The situation is far worse in regional, remote and very remote areas.
NACCHO chief executive Pat Turner says the discrepancy in five-year survival rates between major cities and remote areas is particularly stark for certain cancers, including lung cancer (12 per cent compared with 6 per cent) and head and neck cancer (47 per cent compared with 31 per cent).
"The state of Indigenous health in this country is appalling," she said.
"And the main reason is governments have not listened to our advice and have not taken action on the statistics before them, and certainly have not provided the funds required.
"Having worked in government as a senior executive for decades I strongly believe having a voice written into the Australian Constitution together with the National Agreement on Closing the Gap is the best way to improve living conditions and health outcomes for our Aboriginal and Torres Strait Islander peoples."
More than 120 health and medical organisations have signed an open letter asking people to vote 'yes', including the Australian Nursing and Midwifery Federation and the Australian Medical Association.

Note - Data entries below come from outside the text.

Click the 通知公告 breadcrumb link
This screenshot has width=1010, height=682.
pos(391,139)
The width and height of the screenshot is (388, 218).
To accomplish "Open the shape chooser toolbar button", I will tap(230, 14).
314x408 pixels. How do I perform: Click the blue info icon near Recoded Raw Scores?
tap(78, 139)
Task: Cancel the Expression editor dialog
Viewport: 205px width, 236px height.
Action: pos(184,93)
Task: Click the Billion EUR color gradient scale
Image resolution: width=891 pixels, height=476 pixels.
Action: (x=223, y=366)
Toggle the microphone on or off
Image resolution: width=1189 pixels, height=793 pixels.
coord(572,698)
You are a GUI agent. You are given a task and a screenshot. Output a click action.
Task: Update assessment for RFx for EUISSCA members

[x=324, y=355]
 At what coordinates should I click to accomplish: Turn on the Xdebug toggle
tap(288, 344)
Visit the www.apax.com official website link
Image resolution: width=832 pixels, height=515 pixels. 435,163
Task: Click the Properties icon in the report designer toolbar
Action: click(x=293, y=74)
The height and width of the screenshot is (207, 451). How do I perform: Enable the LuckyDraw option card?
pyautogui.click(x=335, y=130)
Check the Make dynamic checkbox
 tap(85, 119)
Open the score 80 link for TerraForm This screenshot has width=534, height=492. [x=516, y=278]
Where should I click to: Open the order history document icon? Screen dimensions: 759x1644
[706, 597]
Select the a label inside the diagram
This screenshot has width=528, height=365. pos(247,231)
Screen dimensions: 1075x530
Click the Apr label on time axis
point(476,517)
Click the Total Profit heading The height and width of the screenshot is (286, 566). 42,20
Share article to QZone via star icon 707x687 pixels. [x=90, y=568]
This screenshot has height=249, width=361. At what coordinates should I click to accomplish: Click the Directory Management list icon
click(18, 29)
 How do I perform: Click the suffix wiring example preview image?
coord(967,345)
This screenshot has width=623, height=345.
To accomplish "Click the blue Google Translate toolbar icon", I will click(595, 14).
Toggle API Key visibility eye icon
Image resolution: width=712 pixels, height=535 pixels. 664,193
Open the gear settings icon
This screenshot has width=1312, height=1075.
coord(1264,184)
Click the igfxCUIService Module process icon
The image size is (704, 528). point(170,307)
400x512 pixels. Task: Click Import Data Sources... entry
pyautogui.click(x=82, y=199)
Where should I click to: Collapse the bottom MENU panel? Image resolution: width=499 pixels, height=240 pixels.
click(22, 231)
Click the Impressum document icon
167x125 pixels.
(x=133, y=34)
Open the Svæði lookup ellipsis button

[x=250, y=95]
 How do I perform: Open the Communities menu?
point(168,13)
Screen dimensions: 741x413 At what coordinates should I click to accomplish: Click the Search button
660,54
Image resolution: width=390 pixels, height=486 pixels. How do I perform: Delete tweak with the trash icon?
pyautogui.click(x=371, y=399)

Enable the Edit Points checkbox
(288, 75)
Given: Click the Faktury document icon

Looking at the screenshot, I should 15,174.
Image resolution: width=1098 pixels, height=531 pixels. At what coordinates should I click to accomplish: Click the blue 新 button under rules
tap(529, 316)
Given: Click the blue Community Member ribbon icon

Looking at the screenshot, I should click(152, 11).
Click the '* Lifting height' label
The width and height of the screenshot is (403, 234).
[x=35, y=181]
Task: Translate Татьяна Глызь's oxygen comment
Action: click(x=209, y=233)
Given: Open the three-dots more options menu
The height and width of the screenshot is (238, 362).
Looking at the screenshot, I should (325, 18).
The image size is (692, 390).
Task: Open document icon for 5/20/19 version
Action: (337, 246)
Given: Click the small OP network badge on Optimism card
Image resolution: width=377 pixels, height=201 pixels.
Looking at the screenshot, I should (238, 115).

On Tuesday, grassroots organisation Doctors for Yes added their backing.
Wotjobaluk man Glenn Harrison, an emergency physician at Melbourne Hospital, pointed to positive outcomes where Indigenous health policy has been informed by consulting First Nations people.
"The COVID response is one of the best in the country with lives saved just because we actually listened to Aboriginal and Torres Strait Islander people," he said.
Purple House has become a much-loved Alice Springs institution and now offers remote dialysis, social support, aged-care and NDIS services.
Since the opening of the first dialysis clinic in Kintore in 2004, Purple House has expanded to 19 remote clinics and two mobile dialysis units in the specially kitted out "purple truck", which enables patients to visit family for festivals, funerals and other cultural business.
"We've gone from having some of the worst survival rates in the country on dialysis to the best," Ms Brown said.
"Our patients are living longer than non-Aboriginal people on dialysis in Sydney or Melbourne, and we don't have flash machines.
"It's about having having a voice and having some agency over your life, and having some hope that life will really get better."
Ms Brown says Purple House is what you get when Australia says 'yes' to an invitation from Indigenous people to walk with them together, for a better future, as the Uluru Statement does.
"The Purple House model is a story about the very best in humanity, of people working together to make life better," she said.
"And I think that's what what a vote 'yes' for the voice can be too - it can show the very best of us."